*** Opening of RECORDS PROVIDED ***

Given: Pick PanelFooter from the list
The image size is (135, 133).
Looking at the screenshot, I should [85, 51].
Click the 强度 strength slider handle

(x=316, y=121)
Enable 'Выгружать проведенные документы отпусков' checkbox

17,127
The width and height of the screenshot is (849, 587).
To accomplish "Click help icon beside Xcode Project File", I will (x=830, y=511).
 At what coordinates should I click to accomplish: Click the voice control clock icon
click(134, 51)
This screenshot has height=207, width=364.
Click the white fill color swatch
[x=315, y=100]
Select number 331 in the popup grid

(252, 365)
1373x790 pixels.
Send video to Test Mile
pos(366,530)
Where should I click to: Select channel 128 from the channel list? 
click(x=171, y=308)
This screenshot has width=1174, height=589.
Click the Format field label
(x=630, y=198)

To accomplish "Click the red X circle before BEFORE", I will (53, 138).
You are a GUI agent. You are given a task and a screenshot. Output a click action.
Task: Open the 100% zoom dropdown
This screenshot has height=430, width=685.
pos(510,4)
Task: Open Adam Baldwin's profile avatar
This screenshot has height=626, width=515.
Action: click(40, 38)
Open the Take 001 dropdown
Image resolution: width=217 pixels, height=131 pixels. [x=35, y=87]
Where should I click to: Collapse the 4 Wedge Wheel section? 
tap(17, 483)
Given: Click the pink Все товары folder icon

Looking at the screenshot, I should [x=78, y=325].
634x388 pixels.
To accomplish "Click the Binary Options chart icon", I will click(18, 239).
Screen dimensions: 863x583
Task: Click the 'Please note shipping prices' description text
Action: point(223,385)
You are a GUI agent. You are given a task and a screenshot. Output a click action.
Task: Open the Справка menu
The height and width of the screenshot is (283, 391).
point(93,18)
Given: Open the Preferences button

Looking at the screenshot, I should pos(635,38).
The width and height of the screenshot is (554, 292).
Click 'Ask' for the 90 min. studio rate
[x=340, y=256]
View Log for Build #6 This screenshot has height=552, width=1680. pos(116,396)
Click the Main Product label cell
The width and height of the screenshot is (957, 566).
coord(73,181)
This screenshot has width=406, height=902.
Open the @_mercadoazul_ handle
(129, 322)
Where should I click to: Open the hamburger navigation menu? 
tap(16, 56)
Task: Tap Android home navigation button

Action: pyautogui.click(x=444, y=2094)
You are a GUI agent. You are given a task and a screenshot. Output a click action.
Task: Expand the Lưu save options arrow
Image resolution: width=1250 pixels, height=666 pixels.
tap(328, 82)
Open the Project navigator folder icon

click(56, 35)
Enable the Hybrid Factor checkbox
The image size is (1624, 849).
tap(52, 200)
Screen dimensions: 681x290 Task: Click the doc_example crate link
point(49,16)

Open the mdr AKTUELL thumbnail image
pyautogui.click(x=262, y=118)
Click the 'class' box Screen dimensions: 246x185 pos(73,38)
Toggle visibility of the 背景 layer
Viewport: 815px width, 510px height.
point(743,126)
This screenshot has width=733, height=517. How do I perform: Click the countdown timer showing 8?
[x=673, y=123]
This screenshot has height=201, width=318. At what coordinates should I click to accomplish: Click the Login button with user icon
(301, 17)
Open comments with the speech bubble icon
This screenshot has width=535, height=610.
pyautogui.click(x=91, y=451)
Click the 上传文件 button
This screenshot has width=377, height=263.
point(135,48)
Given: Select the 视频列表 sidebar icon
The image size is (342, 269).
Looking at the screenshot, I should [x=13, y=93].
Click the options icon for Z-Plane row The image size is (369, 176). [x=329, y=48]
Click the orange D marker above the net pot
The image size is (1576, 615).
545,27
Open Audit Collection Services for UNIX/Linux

*** Close of RECORDS PROVIDED ***

### PROBLEM REQUIREMENTS
Output an exact copy of the lines from the one holding "Click the options" to the last line of the data, inclusive, and nothing beyond that range.

### EXERCISE RESPONSE
Click the options icon for Z-Plane row The image size is (369, 176). [x=329, y=48]
Click the orange D marker above the net pot
The image size is (1576, 615).
545,27
Open Audit Collection Services for UNIX/Linux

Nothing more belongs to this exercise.